● Prompt
Below are the records; copy exactly the stretch from the line containing "Where should I click to: Expand" through the line containing "1456x812 pixels.", both ends included, and nothing else.

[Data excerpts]
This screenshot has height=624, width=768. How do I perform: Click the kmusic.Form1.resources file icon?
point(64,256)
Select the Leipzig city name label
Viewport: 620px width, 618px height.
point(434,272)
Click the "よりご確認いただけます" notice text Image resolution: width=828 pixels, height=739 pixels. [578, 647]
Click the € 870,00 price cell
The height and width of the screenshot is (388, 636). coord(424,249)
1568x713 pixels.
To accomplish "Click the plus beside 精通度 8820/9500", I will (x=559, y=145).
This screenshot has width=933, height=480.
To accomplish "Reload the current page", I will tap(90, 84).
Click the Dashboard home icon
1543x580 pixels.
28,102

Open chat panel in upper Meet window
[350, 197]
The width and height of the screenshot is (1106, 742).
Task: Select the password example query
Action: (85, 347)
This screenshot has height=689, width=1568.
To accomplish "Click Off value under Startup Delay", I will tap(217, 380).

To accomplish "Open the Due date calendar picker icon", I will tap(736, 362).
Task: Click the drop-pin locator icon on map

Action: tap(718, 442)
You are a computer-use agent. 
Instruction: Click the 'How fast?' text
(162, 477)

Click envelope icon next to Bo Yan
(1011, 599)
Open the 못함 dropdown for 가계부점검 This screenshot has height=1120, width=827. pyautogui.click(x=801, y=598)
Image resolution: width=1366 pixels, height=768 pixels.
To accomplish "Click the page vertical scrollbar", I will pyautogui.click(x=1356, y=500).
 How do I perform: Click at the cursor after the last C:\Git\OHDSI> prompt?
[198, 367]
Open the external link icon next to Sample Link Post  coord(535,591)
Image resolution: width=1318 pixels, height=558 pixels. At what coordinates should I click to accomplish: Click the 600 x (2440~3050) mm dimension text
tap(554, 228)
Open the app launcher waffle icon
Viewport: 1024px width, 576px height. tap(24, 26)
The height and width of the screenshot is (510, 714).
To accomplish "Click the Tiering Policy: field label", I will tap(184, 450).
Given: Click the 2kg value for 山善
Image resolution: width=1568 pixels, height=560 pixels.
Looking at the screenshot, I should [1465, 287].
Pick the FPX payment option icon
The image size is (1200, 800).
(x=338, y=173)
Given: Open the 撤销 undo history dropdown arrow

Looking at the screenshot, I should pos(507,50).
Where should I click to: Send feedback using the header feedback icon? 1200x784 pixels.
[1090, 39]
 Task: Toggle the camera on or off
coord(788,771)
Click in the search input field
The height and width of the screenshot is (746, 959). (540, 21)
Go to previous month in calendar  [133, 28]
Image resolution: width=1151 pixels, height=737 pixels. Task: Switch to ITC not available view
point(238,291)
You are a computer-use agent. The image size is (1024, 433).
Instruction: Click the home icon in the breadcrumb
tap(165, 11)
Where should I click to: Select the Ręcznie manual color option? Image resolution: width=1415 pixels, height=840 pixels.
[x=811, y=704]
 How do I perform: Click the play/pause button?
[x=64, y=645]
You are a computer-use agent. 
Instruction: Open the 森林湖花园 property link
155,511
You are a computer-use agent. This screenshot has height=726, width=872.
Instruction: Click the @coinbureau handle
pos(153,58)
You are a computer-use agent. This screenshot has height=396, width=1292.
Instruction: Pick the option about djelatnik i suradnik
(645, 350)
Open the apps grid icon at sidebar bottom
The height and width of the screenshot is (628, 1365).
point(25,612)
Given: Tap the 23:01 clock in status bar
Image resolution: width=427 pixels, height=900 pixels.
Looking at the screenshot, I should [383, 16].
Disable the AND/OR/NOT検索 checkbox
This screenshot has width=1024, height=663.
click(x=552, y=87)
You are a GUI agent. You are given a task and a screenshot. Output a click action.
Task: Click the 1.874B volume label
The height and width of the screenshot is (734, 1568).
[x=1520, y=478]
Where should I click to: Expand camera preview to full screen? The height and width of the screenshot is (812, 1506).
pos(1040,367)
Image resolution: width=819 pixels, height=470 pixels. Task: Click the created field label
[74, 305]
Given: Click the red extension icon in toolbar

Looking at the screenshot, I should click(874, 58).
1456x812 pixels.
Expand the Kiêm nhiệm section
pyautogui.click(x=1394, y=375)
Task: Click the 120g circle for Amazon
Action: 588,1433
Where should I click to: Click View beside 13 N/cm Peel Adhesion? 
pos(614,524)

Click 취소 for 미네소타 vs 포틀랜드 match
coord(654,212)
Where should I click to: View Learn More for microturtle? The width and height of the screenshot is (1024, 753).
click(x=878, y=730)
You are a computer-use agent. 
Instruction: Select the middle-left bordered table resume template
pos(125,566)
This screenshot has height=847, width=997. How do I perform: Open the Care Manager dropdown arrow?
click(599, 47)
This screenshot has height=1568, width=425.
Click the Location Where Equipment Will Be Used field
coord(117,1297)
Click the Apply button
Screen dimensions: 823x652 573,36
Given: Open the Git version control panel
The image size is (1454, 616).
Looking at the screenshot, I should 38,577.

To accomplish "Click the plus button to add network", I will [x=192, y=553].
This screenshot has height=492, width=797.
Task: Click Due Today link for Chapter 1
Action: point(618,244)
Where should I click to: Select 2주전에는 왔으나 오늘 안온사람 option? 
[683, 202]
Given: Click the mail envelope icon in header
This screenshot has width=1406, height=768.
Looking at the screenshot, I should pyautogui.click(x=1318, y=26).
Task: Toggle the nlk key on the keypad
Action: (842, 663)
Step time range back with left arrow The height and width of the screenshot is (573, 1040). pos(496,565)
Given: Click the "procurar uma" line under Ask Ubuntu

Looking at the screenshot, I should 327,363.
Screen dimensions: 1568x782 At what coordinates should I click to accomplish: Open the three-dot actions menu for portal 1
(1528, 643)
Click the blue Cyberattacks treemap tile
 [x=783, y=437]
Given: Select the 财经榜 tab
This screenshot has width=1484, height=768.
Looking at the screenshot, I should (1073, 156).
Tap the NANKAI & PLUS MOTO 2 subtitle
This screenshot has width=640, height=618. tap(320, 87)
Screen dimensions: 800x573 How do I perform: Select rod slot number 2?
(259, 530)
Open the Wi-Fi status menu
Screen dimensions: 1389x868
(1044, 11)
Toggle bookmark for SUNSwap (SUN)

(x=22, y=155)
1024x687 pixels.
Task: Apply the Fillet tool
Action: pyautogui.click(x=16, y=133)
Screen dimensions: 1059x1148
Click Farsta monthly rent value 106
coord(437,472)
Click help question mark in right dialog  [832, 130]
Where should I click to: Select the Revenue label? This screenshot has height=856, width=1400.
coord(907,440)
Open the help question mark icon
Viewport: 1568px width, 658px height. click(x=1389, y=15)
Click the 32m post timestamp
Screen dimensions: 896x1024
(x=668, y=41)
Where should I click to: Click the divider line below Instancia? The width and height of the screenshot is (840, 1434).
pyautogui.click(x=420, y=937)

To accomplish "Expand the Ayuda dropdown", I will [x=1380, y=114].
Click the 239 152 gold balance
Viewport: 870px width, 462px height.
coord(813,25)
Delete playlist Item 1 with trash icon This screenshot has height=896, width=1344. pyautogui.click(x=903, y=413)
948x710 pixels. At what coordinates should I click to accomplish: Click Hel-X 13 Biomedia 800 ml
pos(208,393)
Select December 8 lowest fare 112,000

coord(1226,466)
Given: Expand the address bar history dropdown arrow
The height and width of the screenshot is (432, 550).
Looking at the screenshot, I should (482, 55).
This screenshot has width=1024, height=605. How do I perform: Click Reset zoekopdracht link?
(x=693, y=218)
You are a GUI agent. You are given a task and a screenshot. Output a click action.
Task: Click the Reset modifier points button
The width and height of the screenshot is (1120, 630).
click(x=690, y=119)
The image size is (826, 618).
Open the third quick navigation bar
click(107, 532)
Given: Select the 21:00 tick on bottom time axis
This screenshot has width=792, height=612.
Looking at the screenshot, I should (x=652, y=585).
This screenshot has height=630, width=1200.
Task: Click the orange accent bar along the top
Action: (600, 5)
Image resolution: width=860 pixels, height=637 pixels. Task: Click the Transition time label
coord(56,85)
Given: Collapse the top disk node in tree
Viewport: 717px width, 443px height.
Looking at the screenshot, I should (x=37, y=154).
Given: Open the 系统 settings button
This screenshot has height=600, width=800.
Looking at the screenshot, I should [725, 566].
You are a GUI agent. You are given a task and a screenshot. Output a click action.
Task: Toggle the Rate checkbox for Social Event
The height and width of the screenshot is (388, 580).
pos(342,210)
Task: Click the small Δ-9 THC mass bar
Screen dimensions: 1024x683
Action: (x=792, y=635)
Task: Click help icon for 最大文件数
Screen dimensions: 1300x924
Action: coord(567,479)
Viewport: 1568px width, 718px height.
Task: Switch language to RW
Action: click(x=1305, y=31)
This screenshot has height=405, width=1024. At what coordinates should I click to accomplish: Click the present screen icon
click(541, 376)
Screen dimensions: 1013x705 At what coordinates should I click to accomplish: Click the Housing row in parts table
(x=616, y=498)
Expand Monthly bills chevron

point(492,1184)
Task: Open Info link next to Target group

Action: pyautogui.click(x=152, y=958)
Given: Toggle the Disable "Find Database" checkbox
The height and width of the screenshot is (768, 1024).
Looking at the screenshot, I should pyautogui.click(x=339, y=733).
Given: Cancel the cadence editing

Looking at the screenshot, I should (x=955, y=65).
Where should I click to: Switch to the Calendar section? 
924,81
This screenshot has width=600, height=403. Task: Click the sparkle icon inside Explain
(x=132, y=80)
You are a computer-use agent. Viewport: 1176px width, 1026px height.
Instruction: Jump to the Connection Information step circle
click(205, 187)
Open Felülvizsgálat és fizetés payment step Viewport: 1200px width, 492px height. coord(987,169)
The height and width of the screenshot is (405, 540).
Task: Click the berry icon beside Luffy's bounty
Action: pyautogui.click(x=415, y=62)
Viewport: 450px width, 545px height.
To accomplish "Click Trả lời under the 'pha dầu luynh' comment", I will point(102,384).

● Response area
Where should I click to: Expand camera preview to full screen? The height and width of the screenshot is (812, 1506).
pos(1040,367)
Image resolution: width=819 pixels, height=470 pixels. Task: Click the created field label
[74, 305]
Given: Click the red extension icon in toolbar

Looking at the screenshot, I should click(874, 58).
1456x812 pixels.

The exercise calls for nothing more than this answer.